I would buy a new saw but don't have the money or room for a really good one.
I read a lot of positive reviews about people who upgraded to the Delta fence so I decided to get it based on that.
If it wasn't for the web site I found that explains in detail how to fit it to a Sears saw I don't think I could have figured it out or even wanted to attempt it myself. So after spending a good day of tedious work lining up it to my saw and drilling holes through thick steel I finally got the front and back rails mounted. When I put the fence on for the final adjustments I found the fence was way out of square with the miter slot in my table saw. No amounting of adjusting the two screws would even get it close. Checking with a square its pretty obvious that fence was welded crooked onto the bracket that slides on the guide tube so it looks like I will have to be sending it back.
Also the locking handle for the fence only goes down about 45 degrees, my understanding is it is supposed to go down all the way to the vertical position. The surfaces that the fence slides has some sort of glossy slick paint on it but is anything but smooth, it has a lot of ripples in it. Now I am regretting buying this fence and think I should have spent the extra money for the Vega 40 which comes predrilled for Craftsman saws, boy would that have saved me a lot of trouble. Unfortunately now that I have already drilled the rails I doubt that they will take it back.


----------



## unbob (Mar 10, 2013)

Touch up the holes you drilled with a little paint, and send that piece of junk back…...no need to mention the holes.


----------



## Flipper01 (Oct 30, 2014)

Or send it back the way it is along with your story and see if they even come close to the integrity they say they have in their commercials. I doubt it but you never know. Craftsmanship these days just isn't what it used to be. That's what makes this board and it's people so great. Craftsmanship. You either have it or you don't.


----------



## ElChe (Sep 28, 2014)

Or see if you can get a replacement for the poorly welded fence assembly? I have a biesemeyer on my unisaw and I fiddled with it endlessly to get it to work. Not real easy to adjust to make it perpendicular for sure. I still like it it I wish I could bill Delta for all my time frankensteining the fence to work right. Grrrrr.


----------



## Joel_B (Aug 14, 2014)

> Touch up the holes you drilled with a little paint, and send that piece of junk back…...no need to mention the holes.
> 
> - unbob


Sounds good to me.


----------



## jacquesr (Jul 3, 2014)

Call Delta and ask for Keith.
I have had stellar service form him.


----------



## hotbyte (Apr 3, 2010)

That's a bummer. I upgraded to same fence a while back and it is huge improvement. Hope you get yours resolved/replaced.


----------



## 6mmBR (Sep 29, 2014)

I went with the Vega a month or so ago for my 113 saw. The front bolted right on, but I had to drill two holes for the back tube steel. No big deal, but just wanted to mention it.

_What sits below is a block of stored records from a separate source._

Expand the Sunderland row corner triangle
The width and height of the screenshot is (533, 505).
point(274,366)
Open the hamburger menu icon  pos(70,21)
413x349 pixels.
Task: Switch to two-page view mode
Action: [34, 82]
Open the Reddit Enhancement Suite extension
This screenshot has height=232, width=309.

Great fence. I almost went with the Delta myself, but changed at the last minute. Sounds like it was a good move.


----------



## TheFridge (May 1, 2014)

Ask for a new tube and head.

I put a sawstop tfa-pfa for $144 on my craftsman. It's pretty good too.


----------



## Joel_B (Aug 14, 2014)

After some more research and thought I think I will stay with Delta T2 and ask for a new fence.
My reasoning as follows:

I already invested time and effort installing it.

The 30" capacity is what I want. 40" would be more than I need and space I don't have.

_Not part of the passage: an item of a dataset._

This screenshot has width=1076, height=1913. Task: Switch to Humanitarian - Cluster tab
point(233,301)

The Vega Pro 40 is $100 more and has its own set of problems / complaints.

Sending the whole thing back will be a major PIA.

There are many good reviews on the T2 so I believe it can be a good fence although I am not too happy right now.


----------



## Tedstor (Mar 12, 2011)

Sorry to hear about the issue. Getting the T2 installed and adjusted was a major PITA on my 113. Once I finally had it tweaked, all was well. Been using it for two years now and couldn't be happier. Once Delta finally takes care of you, I think you'll be a happy camper for years to come.


----------



## Woodbum (Jan 3, 2010)

Return the Delta and get an Incra TS-LS. I put one (older model TSIII) on my '85 model craftsman and then moved it to my Griz 1023. Extremely accurate, highly repeatable; and very easy to install and fine tune on both saws.. You won't be sorry.


----------



## Joel_B (Aug 14, 2014)

> Return the Delta and get an Incra TS-LS. I put one (older model TSIII) on my 85 model craftsman and then moved it to my Griz 1023. Extremely accurate, highly repeatable; and very easy to install and fine tune on both saws.. You won t be sorry.
> 
> - Woodbum


Didn't even consider that one. Incra makes cool stuff but its out of my budget and my table saw is only worth maybe $50. So even a $190 fence seems extravagant.


----------



## woodbutcherbynight (Oct 21, 2011)

As others suggested contact Delta. I upgraded this year to the T2 onto a Delta contractors saw and had no issues. I did reverse the handle on the fence to go the other way. (It was a simple matter flip it over and you will see.) Once it was trued up to the saw it has worked without issue.


----------



## wormil (Nov 19, 2011)

> Also the locking handle for the fence only goes down about 45 degrees
> - Joel_B


I believe that is correct, won't swear to it though.


----------



## Joel_B (Aug 14, 2014)

So I received the replacement fence from Delta and this one is straight, but the locking handle still doesn't work right. It doesn't lock it just gets tight and the fence already moved on me in the middle of a cut. Here is the solution I came up with does anybody else









have this problem and perhaps a better solution?


----------



## WhoMe (Jul 9, 2009)

Sorry to hear you had some issues with your T2. 
I have had the T2 on my 113 saw for a couple years. I didn't have any installation issues or setup issues with mine. 
Yea, not a fan of the locking handle but when locked, the fence does not move on me. My handle goes a little lower than yours but IMO, it is more of a friction lock instead of a positive lock. I think that could have been designed better. I think the eccentric piece should have had a much longer engagement ramp than it does. 
BUT, the T2 is WAAAAYYYY better than the piece of scrap metal that came on the saw.


----------



## unbob (Mar 10, 2013)

Hey Joel,
I don't have the T2, an older Biesmeyer. That fence locks on three points, the handle, and two pads on the back side. Those pads have a set screw behind them for adjustment-if the T2 is the same, the set screws can be backed off a small equal amount until the lock handle drops down in the right position.


----------



## davidroberts (Nov 8, 2008)

What a pain. A very temporary solution at best. I first thing I would do is trip over the weight. Is it possible the fence support opposite the locking handle is to close to the table so that you can't get a full lock down? In other words can you move the support closer to the end of the fence, even if you need to drill new holes on the fence underside? It seem the locking cam just needs a fraction of an inch more travel to lock down securely. Most photos show the locking handle parallel to the table when locked down. You may can get that little bit of distance by adjusting the back support horizontally, away from the locking handle. You may have looked into this already.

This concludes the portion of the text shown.